O júri de dois comerciantes de Monte Alegre e um policial militar que respondem por homicídio qualificado com emprego de tortura, que ocorreria em Belém, nesta quinta-feira (14) foi adiado para os dias 05 e 06 de outubro. O adiamento foi requerido pelo promotor de justiça José Rui Barbosa em razão da ausência de testemunhas, algumas, consideradas imprescindíveis para acusação.
Anaray Caldas Franco, Adinelson Brito Ferreira e Jairo Nobre de Lima respondem por participação no crime contra Quedson Nunes da Silva e Jedielson Antonio de Oliveira Freitas, todos residentes no município de Monte Alegre, Oeste do Pará.
O caso foi desaforado para Belém e distribuído eletronicamente para a 1ª Vara do Júri da Capital, sob a presidência do juiz Edmar Pereira. A promotoria da comarca solicitou o desaforamento para garantir a isenção e segurança dos jurados por serem os réus pessoas influentes naquela região.

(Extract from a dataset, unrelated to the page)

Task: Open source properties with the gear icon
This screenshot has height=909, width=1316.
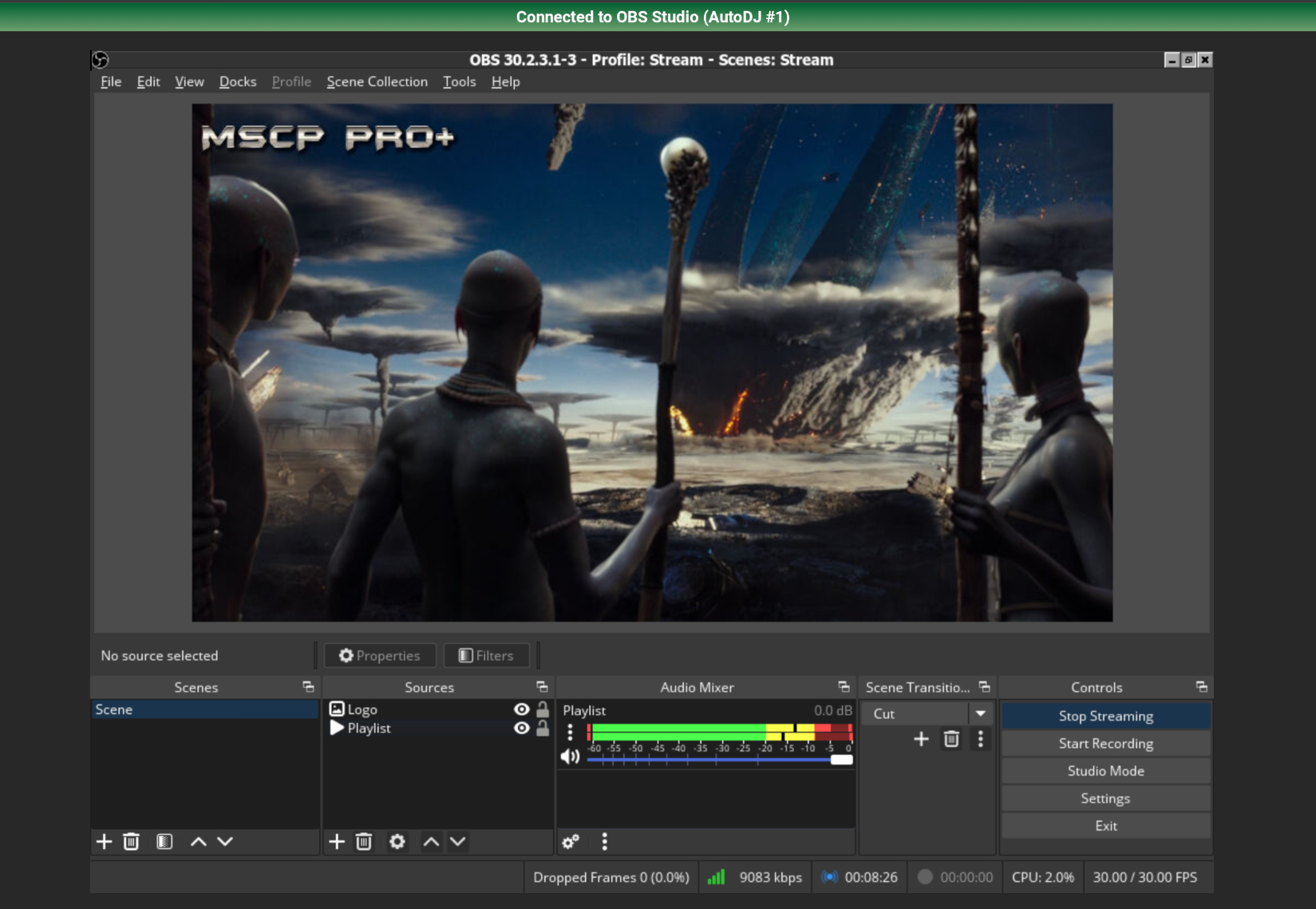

As vítimas foram assassinadas com tiros de revólver na cabeça. Enterrados numa cova rasa, seus corpos foram encontrados na manhã do dia 19 de janeiro de 2006, às proximidades da Serra da Lua, região do Ererê, em Monte Alegre, em adiantado estado de decomposição, amarrados com uma corda cada um.
Conforme a acusação, o crime foi perpetrado por meio cruel, mediante uso de tortura. Consta num dos laudos cadavéricos que uma das vítimas chegou a ter decepada parte da orelha direita, acrescendo às causas mortes “tiros de armas de fogo e pancadas na cabeça”.